In rare cases during pregnancy, a headache may be a symptom of something more serious. But doctors did not have good guidance on when a headache might be due to a complication of pregnancy. Now they do.
Researchers at the Montefiore Health System and Albert Einstein College of Medicine in the Bronx analyzed the medical records of 140 pregnant women who had a severe headache, one bad enough for them to be referred to a neurologist.1 The women were an average of 29 years old and a little more than half were in their third trimester of pregnancy. Most were Hispanic or African-American, which reflects the community around Montefiore Hospital.
Ninety-one of the women had what is called a primary headache, which means that the headache was not due to some other problem. Most of these women were having a migraine headache, others had tension-type headaches. The other 49 women had a secondary headache, a headache that is caused by another problem. Of these, half were found to have a headache due to high blood pressure; other causes like seizures, bleeding, or tumors were very rare.
Headache and Preeclampsia
But about 40% of women who had a secondary headache had preeclampsia, a serious complication of pregnancy. Preeclampsia (which was once called toxemia) typically occurs during the second or third trimester of pregnancy and may be related to an abnormal interaction of blood vessels that supply the placenta.

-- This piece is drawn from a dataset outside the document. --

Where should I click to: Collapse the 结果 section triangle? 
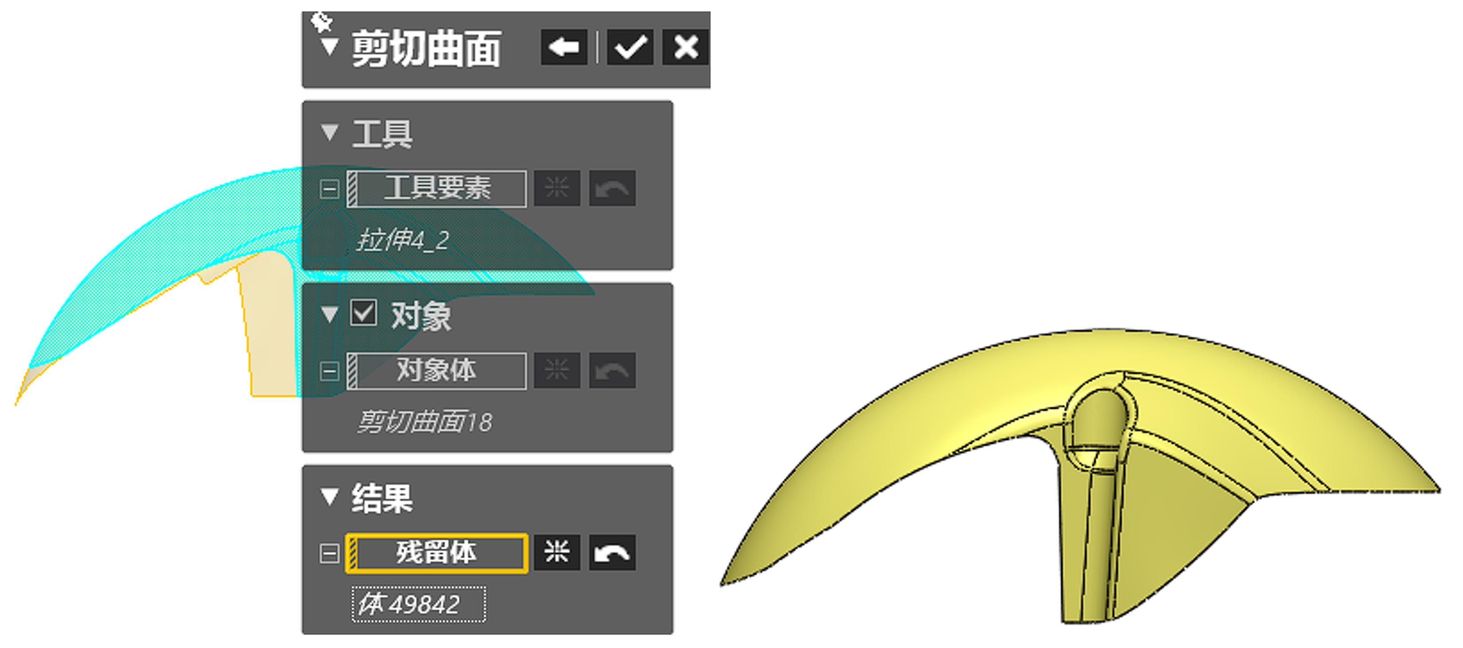329,496
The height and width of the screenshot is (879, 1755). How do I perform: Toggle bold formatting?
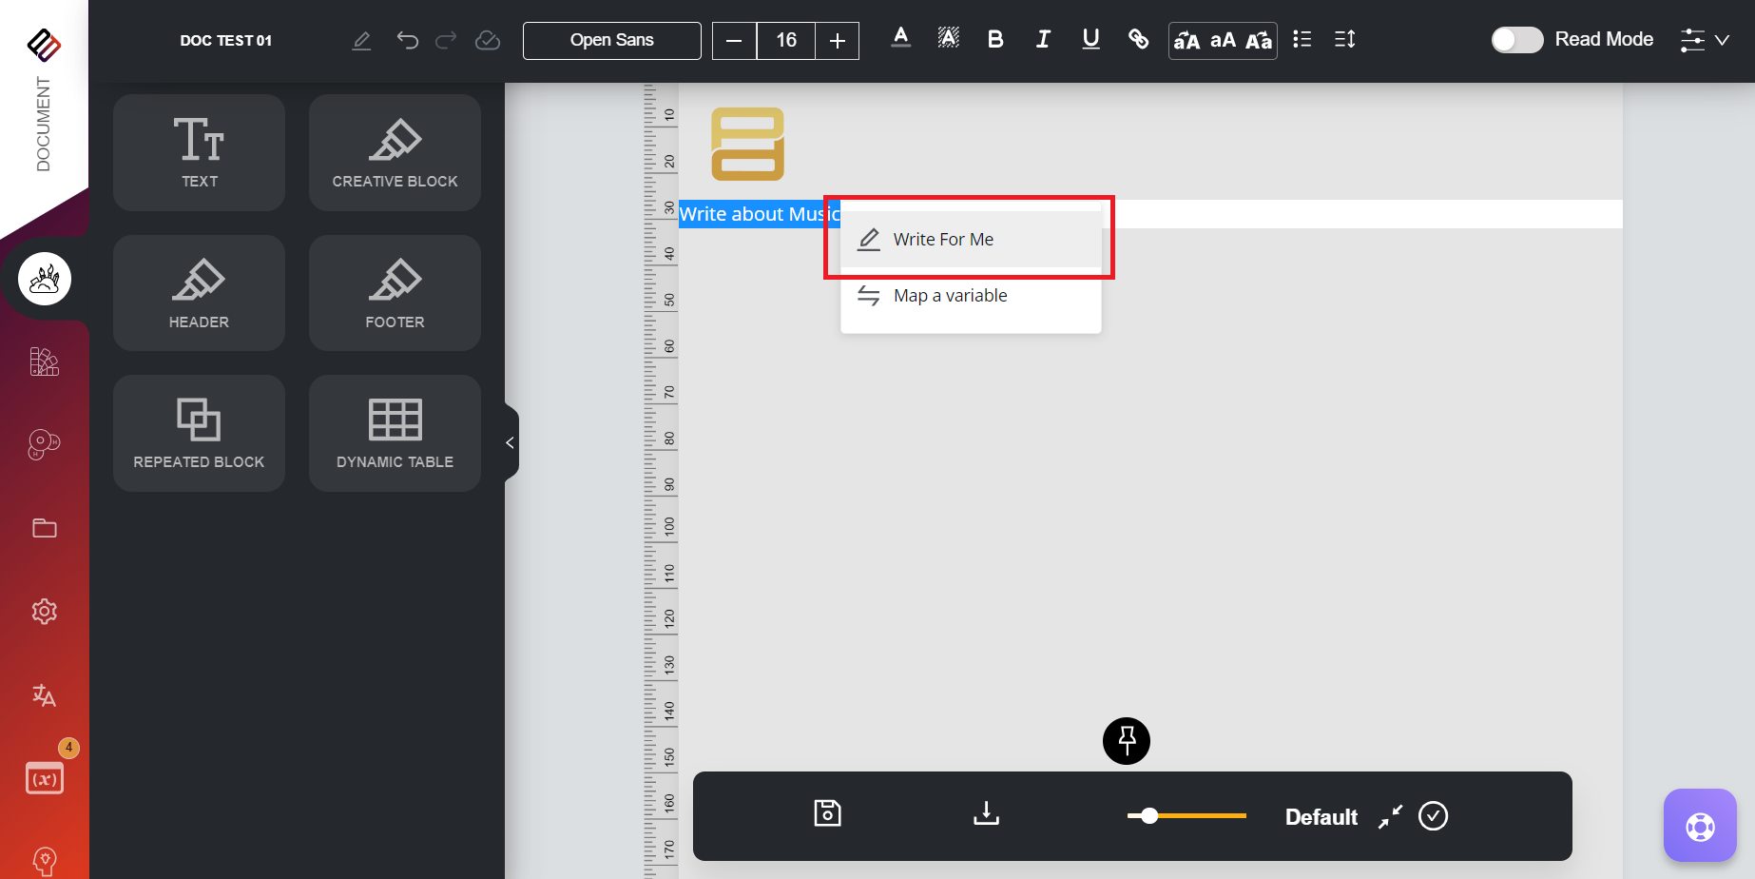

Symptoms and signs can include high blood pressure, headaches, blurry vision, or abdominal pain, although some patients may have no symptoms.
The researchers, led by Matthew S. Robbins, MD, found that the two most common signs that a headache may be a symptom of something serious were high-blood pressure and having had no prior history of frequent or migraine headaches. A pregnant woman who had a headache and no history of problems with headaches was much more likely to have some other underlying medical problem than a pregnant woman with a headache and a history of migraines, who is more likely to be experiencing a migraine that is more painful or longer-lasting than usual. Other red flags for underlying problems were seizures and a fever.

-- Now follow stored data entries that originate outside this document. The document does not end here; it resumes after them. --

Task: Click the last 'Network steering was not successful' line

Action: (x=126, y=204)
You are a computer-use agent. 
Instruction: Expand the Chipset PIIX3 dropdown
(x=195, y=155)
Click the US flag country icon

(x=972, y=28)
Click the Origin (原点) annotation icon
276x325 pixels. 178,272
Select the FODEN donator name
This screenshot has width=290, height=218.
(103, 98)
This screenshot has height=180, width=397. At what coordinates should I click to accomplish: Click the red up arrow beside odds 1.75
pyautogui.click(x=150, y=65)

“Our study suggests that physicians should pay close attention when a pregnant woman presents with a severe headache, especially if she has elevated blood pressure or lack of past headache history. Those patients should be referred immediately for neuroimaging and monitoring for preeclampsia,” Dr. Robbins said in a statement.
The women in this study had headaches that were severe and getting worse; bad enough that the women felt they should see a doctor or go to an emergency room. Most pregnant women will not get headaches this severe. But having a guide to help doctors determine when a headache is not just a headache is a boon to pregnant women everywhere.